▸ Dataset records:

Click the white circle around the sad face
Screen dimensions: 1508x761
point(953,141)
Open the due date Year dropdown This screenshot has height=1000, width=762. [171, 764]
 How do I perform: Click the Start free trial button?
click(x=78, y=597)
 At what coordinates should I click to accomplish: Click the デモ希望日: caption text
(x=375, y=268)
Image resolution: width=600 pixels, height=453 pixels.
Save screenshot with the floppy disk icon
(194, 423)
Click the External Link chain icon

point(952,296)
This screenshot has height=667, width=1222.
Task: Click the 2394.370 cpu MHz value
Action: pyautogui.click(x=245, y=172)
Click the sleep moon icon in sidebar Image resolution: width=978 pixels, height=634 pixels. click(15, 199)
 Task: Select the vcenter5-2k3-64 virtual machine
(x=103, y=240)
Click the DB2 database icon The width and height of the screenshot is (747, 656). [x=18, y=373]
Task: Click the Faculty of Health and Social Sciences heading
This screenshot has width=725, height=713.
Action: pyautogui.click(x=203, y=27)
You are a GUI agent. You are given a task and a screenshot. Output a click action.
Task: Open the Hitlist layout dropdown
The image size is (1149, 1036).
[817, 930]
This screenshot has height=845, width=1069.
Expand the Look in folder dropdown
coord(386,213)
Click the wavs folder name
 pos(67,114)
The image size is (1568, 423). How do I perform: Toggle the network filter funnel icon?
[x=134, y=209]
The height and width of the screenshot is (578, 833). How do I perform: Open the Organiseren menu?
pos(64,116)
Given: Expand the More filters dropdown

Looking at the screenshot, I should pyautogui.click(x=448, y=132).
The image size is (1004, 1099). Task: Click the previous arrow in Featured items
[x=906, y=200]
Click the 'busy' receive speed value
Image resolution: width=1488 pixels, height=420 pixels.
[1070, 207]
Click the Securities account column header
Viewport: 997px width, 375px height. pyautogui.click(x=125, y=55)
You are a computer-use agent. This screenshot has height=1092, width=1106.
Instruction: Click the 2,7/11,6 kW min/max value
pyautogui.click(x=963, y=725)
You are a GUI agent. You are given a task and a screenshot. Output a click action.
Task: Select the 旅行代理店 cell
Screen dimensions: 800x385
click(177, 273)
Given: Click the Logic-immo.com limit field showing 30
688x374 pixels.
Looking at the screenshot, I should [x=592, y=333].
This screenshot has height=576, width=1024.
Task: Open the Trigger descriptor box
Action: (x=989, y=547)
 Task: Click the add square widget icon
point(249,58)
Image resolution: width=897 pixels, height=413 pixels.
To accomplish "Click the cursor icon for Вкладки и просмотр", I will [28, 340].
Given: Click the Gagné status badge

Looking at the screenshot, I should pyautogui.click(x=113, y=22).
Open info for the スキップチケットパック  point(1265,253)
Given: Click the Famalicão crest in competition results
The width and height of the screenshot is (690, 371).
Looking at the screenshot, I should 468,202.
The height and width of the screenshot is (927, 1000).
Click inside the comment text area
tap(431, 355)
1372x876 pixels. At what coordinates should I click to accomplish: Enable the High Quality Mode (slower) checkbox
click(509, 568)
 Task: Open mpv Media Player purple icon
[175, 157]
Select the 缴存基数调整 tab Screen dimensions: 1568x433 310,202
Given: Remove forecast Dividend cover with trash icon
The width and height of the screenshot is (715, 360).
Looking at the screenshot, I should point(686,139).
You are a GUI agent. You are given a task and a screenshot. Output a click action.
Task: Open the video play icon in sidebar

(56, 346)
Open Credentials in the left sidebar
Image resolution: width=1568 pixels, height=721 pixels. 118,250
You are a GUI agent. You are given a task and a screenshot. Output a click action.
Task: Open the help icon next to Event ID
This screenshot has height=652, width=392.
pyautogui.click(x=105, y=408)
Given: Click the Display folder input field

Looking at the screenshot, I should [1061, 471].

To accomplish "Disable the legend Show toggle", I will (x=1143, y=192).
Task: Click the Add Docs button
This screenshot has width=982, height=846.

▸ Work required: If a line contains the string "will", include it in the tally; report the final tally for the whole listing and nothing else.

▸ Exercise solution: 2